Exercise instructions:
• a. From the mindfulness post below, list the activities the writer puts in the article's "It does nothing to change an unjust world" pattern as mock critiques of their own, not counting mindfulness.
• b. In the mindfulness post below, transcribe everything from "I’m beginning to" down to "on and so on.".

Passage shown:

Mindfulness is what it is

There was a new article on the Guardian about mindfulness today.

Mindfulness is all about self-help. It does nothing to change an unjust world.

Which makes the point that mindfulness is not the complete solution to all the world’s problems. It’s a promising area of research; here’s a few other related critiques.

Hairdressing is all about hair. It does nothing to change an unjust world.

Curing cancer is all about medicine. It does nothing to change an unjust world.

Going to Mars is all about space travel. It does nothing to change an unjust world.

I’m beginning to see a pattern emerge here: A thing is about the thing that it is, and isn’t about something that it isn’t! Excellent, that’s real progress.

There are plenty of teachings, examples, and principles in Buddhism that are really useful for positive social change. There’s the whole democracy thing; accountable decision making processes; practical compassion; sharing wealth to overcome inequality; use of no or very mild punishment; emphasis on education and individual empowerment and agency; getting rid of all forms of discrimination; the idea that even the most powerful are subject to the rule of law, and so on and so on.

Mindfulness is not one of those things; it is a teaching on how to become peaceful and accept.

Mindfulness can operate in a complex set of relationships with broader community and social issues. It is entirely possible, as the author of the article points out, that it can become abstracted from any meaningful context and used in harmful ways. But that’s not the problem of mindfulness, it’s the problem of the lack of other good things, especially ethical values. That’s why the Buddha always insisted that mindfulness, and other advanced meditative practices, take place when grounded on a very pure ethics. Removed from that and misapplied, it becomes Wrong Mindfulness.

So perhaps we can stop blaming mindfulness for not being what it is not.


29 thoughts on “Mindfulness is what it is

  1. I’m a very angry, unmindful, ineffective human rights advocate. Having ‘converted’ (!) to mindfulness very recently I am already 2000% more effective in that role. Thank goodness for Ajahn Brahm and many other Buddhists who set me straight about the social justice efficacy of mindfulness. I’m so, so, so grateful and so is my family!!

Input data:
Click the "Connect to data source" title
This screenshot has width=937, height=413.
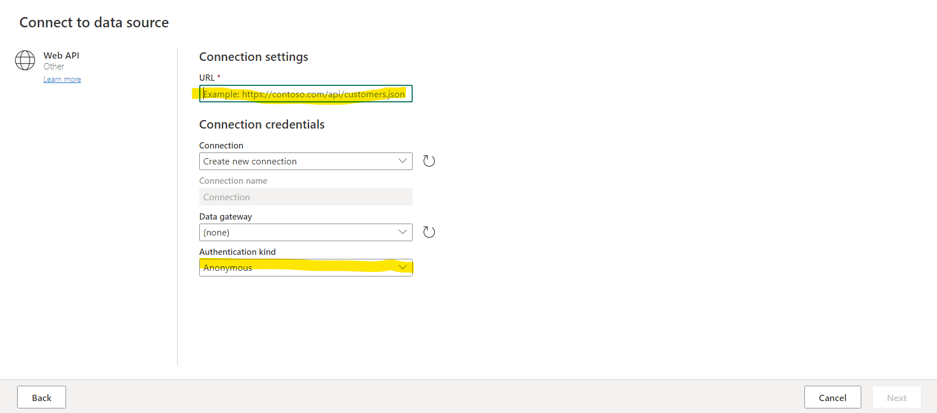(x=94, y=23)
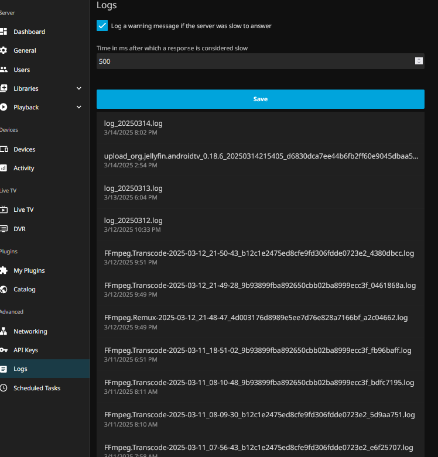Image resolution: width=438 pixels, height=457 pixels.
Task: Click the slow response time stepper arrows
Action: point(419,61)
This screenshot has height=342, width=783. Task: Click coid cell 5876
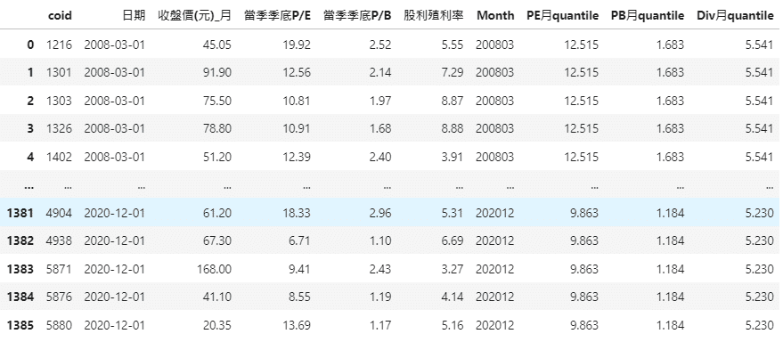pyautogui.click(x=60, y=297)
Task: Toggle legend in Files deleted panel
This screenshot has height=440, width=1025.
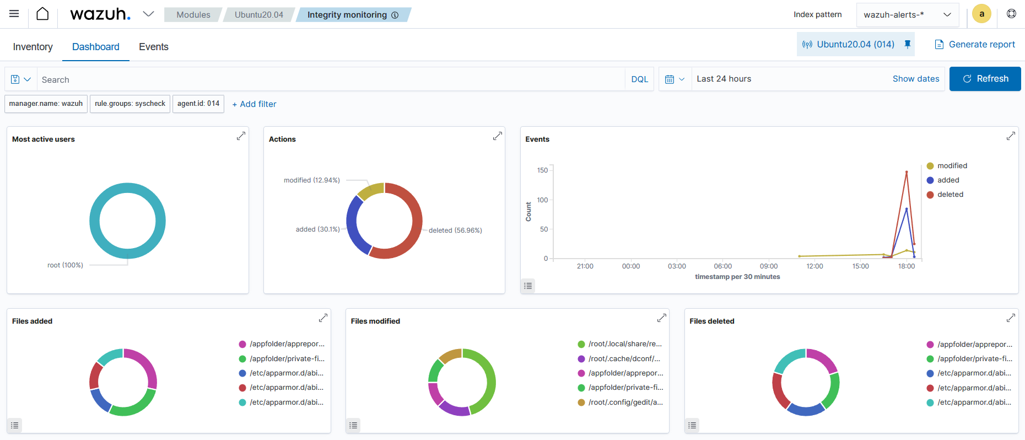Action: (692, 425)
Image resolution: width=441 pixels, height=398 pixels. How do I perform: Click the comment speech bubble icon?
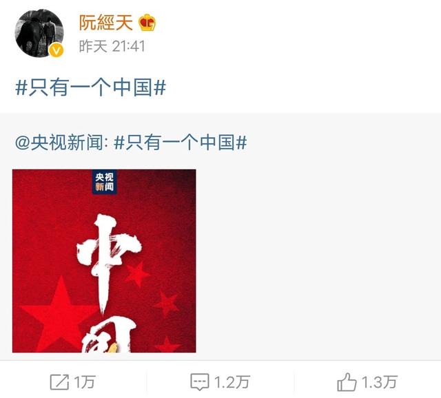[x=200, y=382]
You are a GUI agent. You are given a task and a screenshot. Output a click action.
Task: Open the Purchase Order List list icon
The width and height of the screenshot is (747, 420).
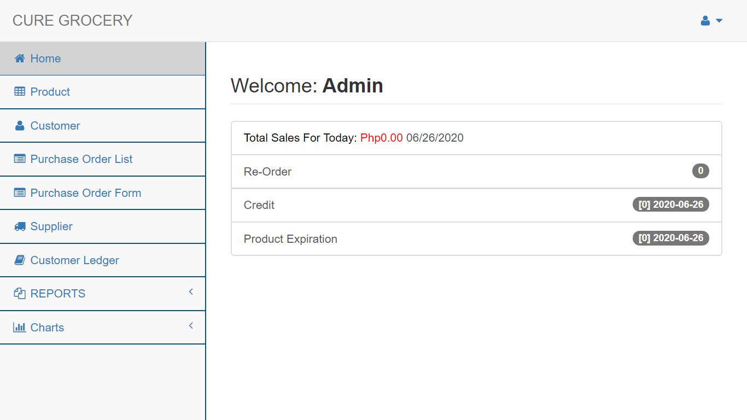tap(20, 159)
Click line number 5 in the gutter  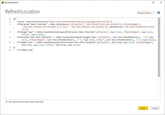pyautogui.click(x=10, y=37)
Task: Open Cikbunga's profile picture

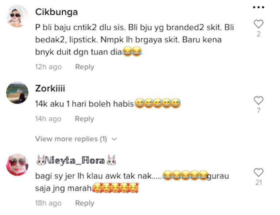Action: point(18,16)
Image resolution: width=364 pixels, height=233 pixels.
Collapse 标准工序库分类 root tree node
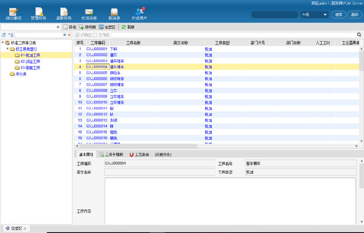point(3,43)
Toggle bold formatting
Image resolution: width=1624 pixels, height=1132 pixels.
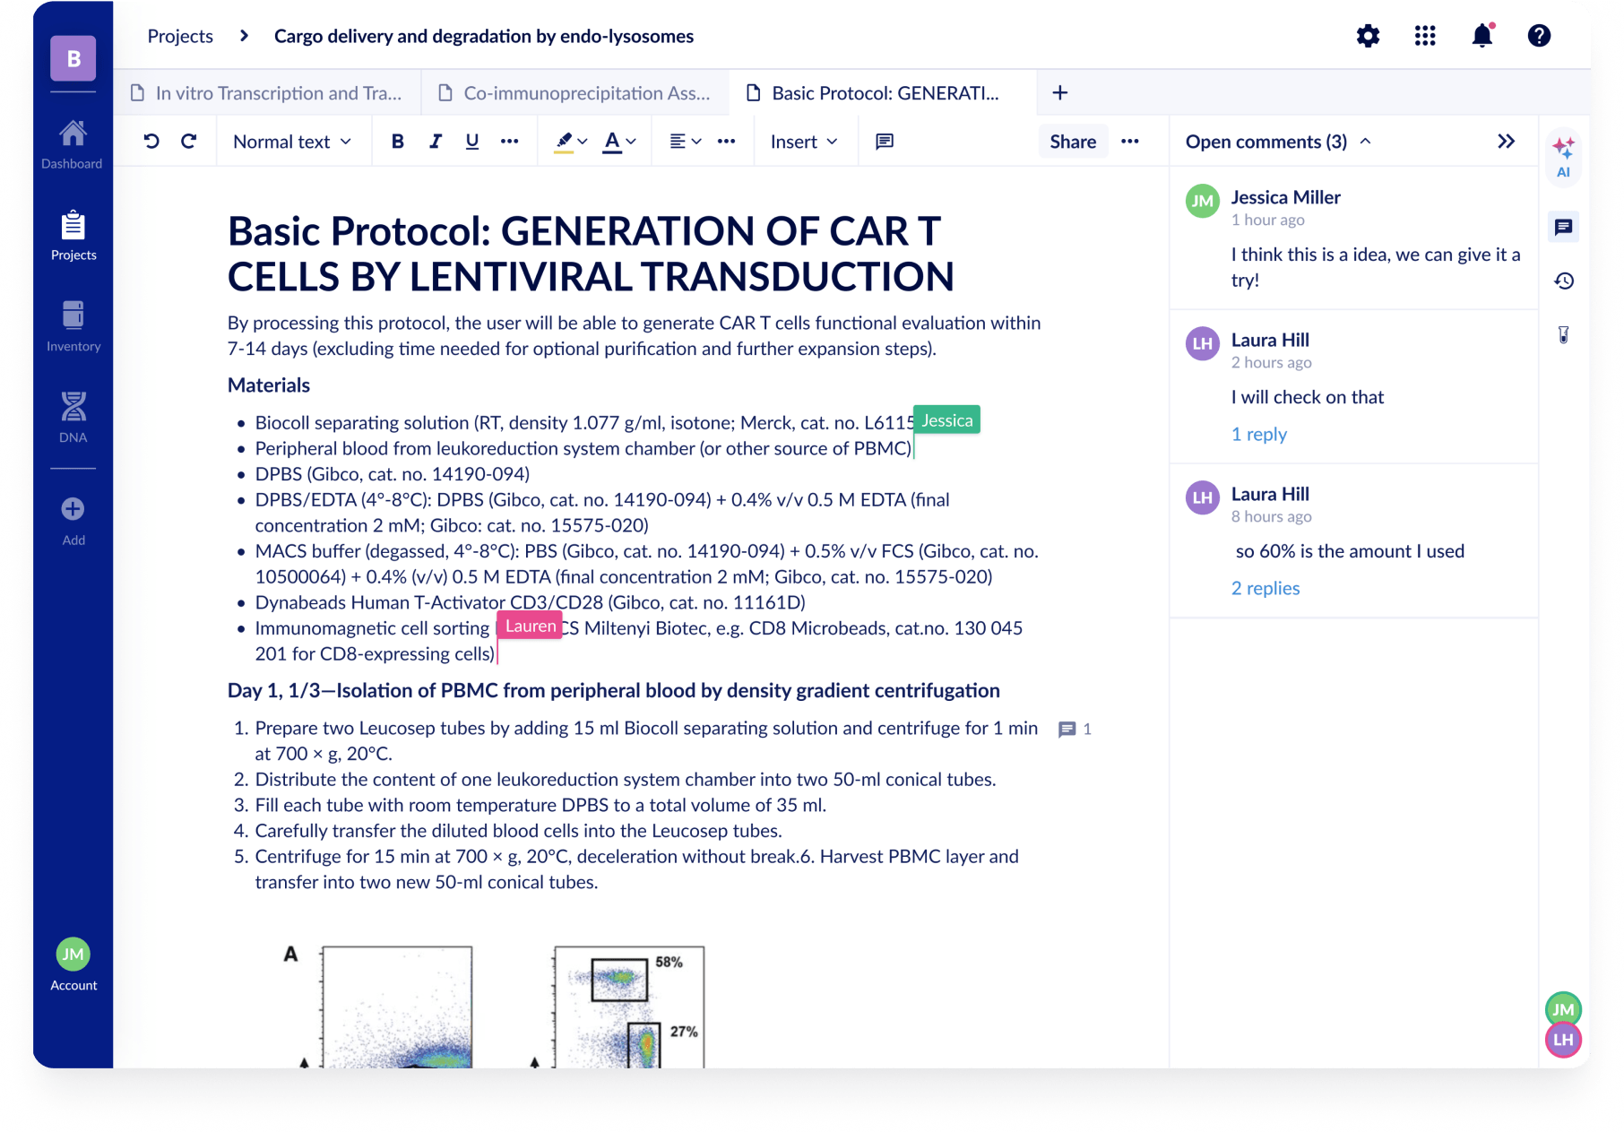(x=398, y=142)
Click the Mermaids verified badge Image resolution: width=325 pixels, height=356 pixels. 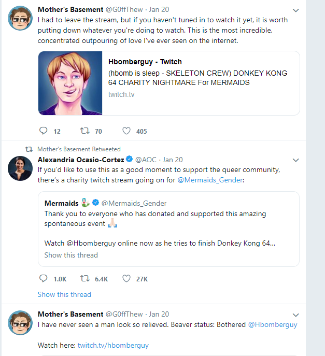pos(95,203)
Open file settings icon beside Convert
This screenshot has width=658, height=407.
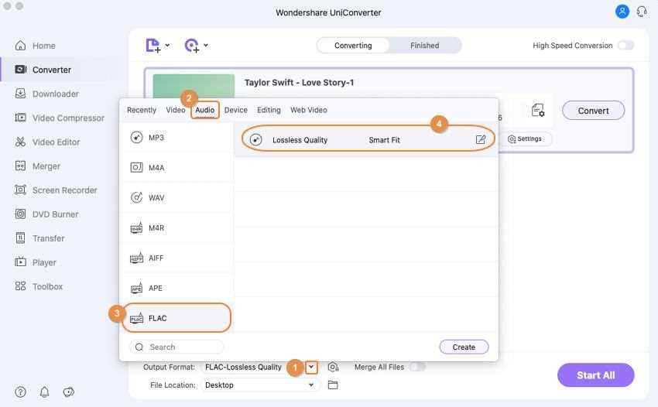pyautogui.click(x=537, y=111)
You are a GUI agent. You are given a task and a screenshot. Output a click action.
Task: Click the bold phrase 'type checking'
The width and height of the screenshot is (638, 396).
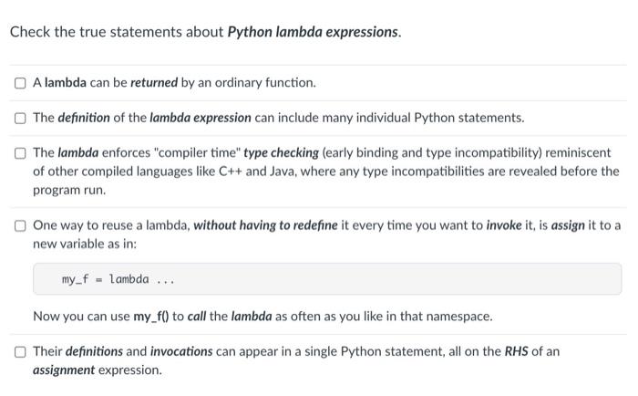[281, 152]
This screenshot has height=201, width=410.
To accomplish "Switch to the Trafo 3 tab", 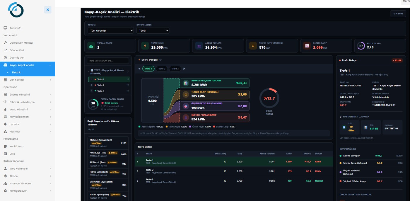I will point(175,69).
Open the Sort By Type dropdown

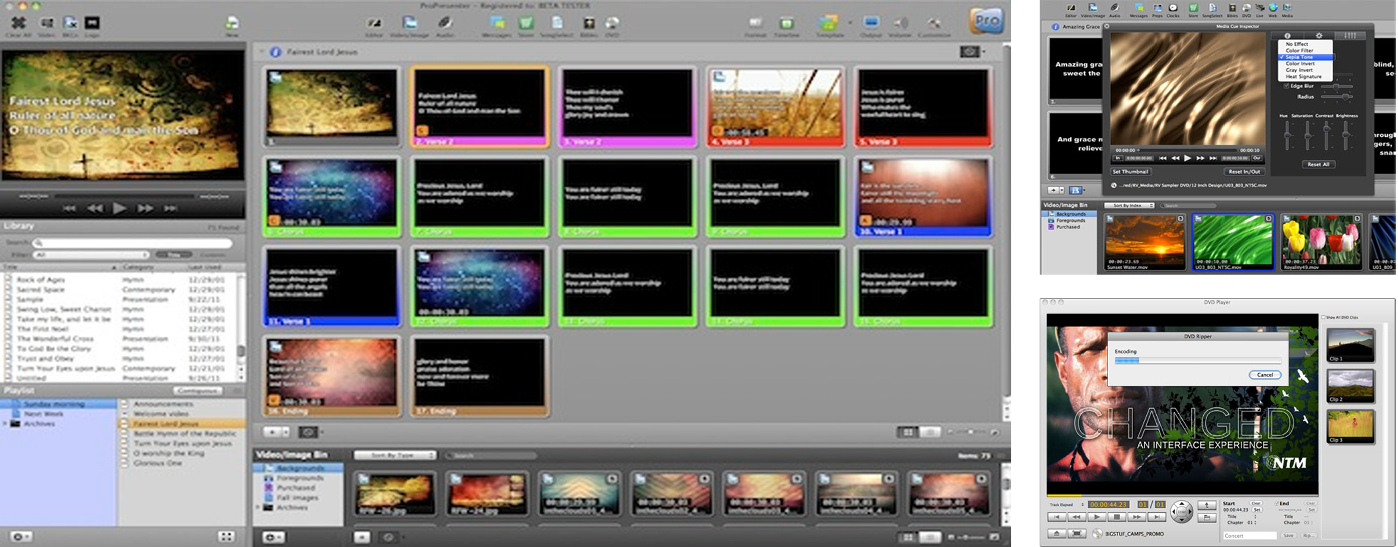click(395, 455)
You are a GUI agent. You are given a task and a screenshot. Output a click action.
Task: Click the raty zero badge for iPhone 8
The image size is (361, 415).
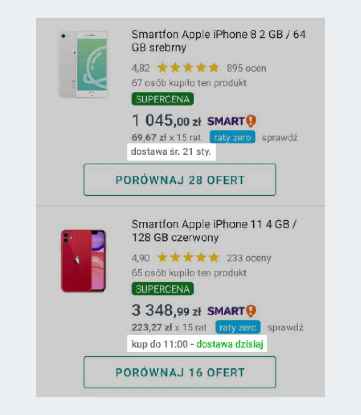click(x=232, y=137)
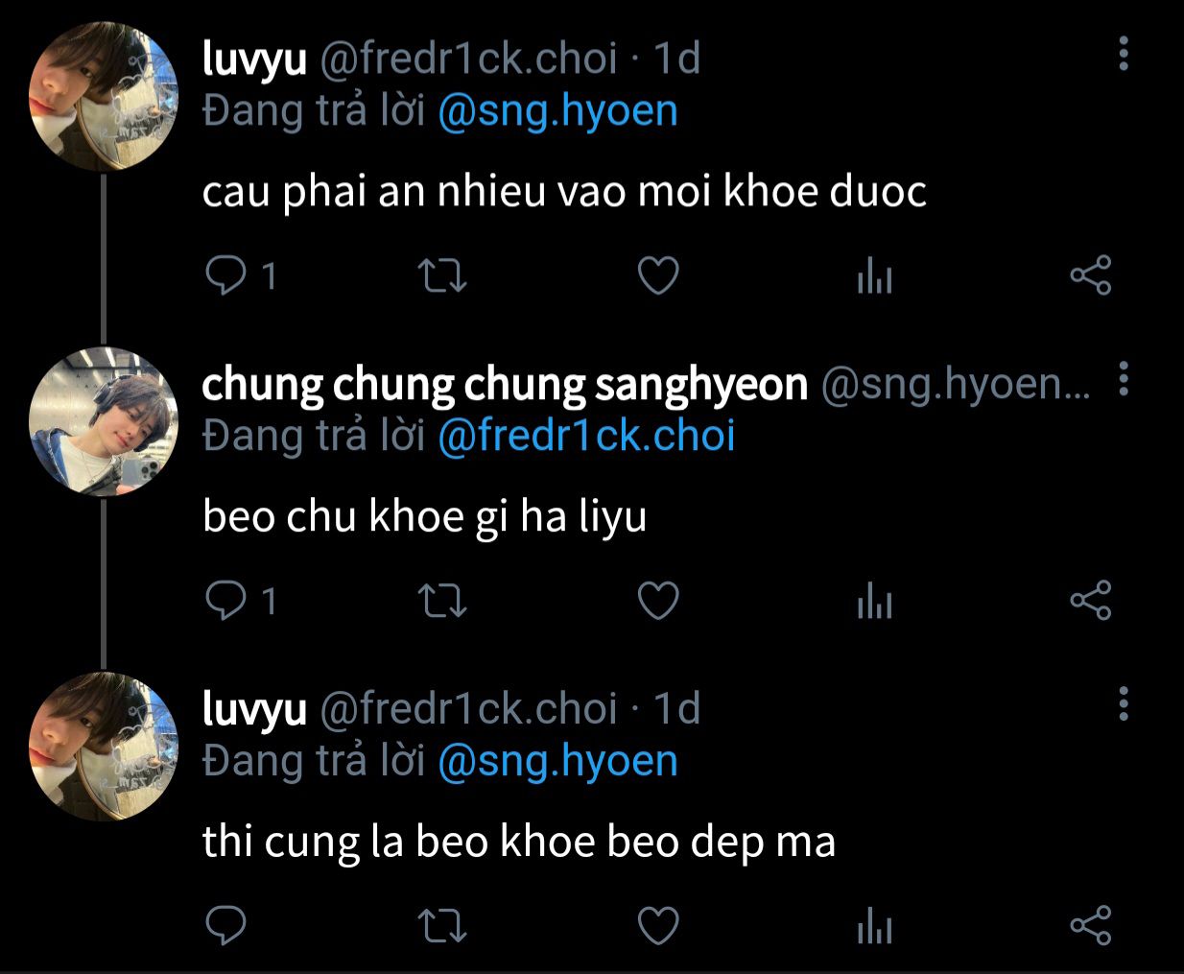Open options menu for sanghyeon's post

tap(1124, 380)
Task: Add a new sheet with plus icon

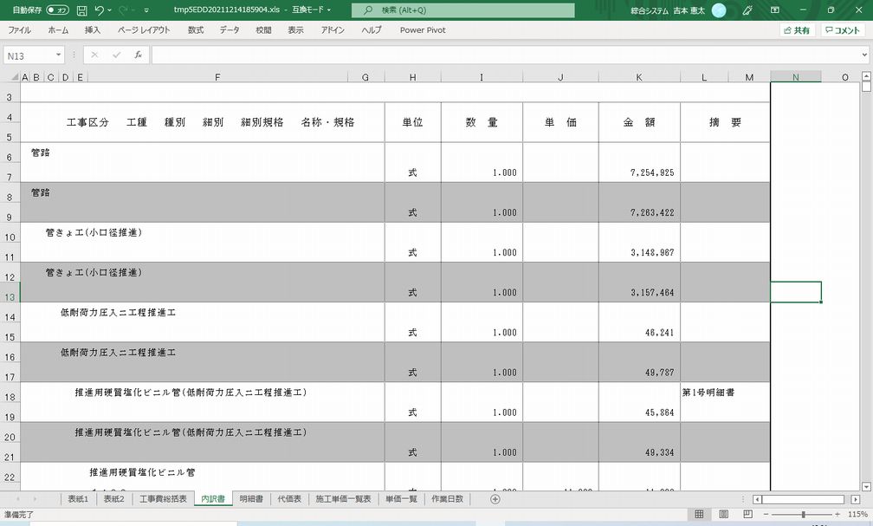Action: pyautogui.click(x=495, y=499)
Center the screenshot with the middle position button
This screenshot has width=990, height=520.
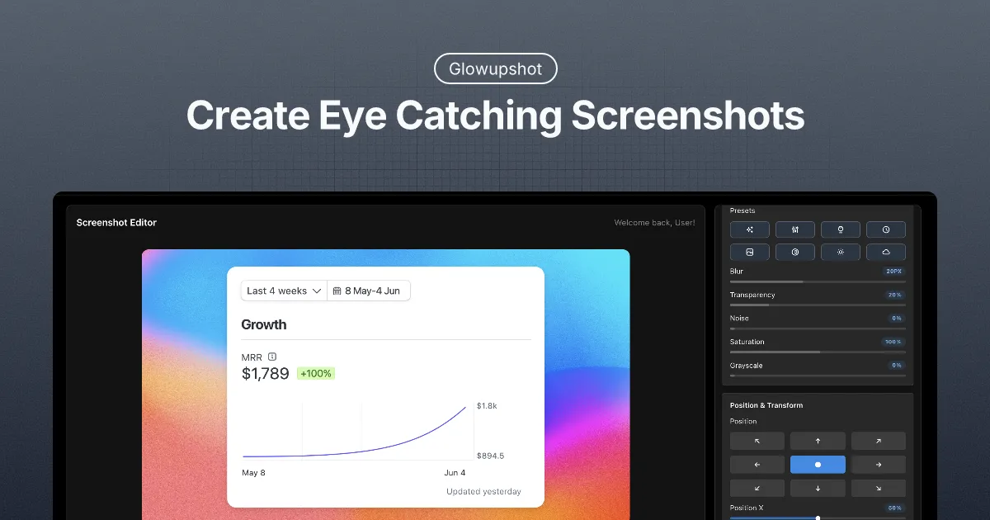[x=818, y=464]
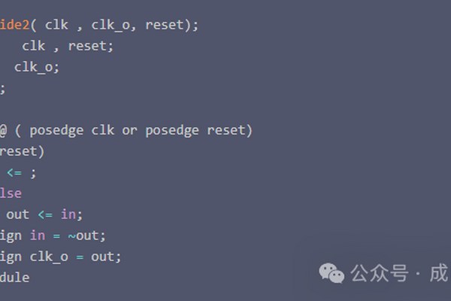Click the "or" keyword in sensitivity list
The width and height of the screenshot is (451, 301).
click(130, 130)
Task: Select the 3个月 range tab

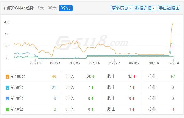Action: click(66, 8)
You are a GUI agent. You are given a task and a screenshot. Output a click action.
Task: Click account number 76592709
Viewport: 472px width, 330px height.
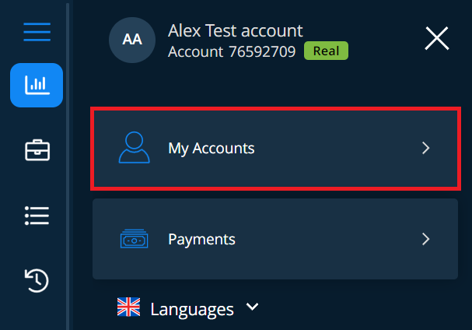click(262, 51)
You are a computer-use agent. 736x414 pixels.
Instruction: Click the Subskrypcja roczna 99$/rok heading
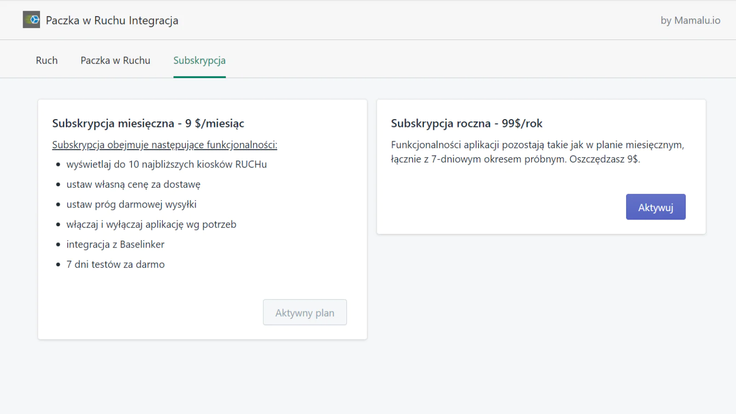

Task-by-task results:
• a.
- Hairdressing
- Curing cancer
- Going to Mars

• b.
I’m beginning to see a pattern emerge here: A thing is about the thing that it is, and isn’t about something that it isn’t! Excellent, that’s real progress.

There are plenty of teachings, examples, and principles in Buddhism that are really useful for positive social change. There’s the whole democracy thing; accountable decision making processes; practical compassion; sharing wealth to overcome inequality; use of no or very mild punishment; emphasis on education and individual empowerment and agency; getting rid of all forms of discrimination; the idea that even the most powerful are subject to the rule of law, and so on and so on.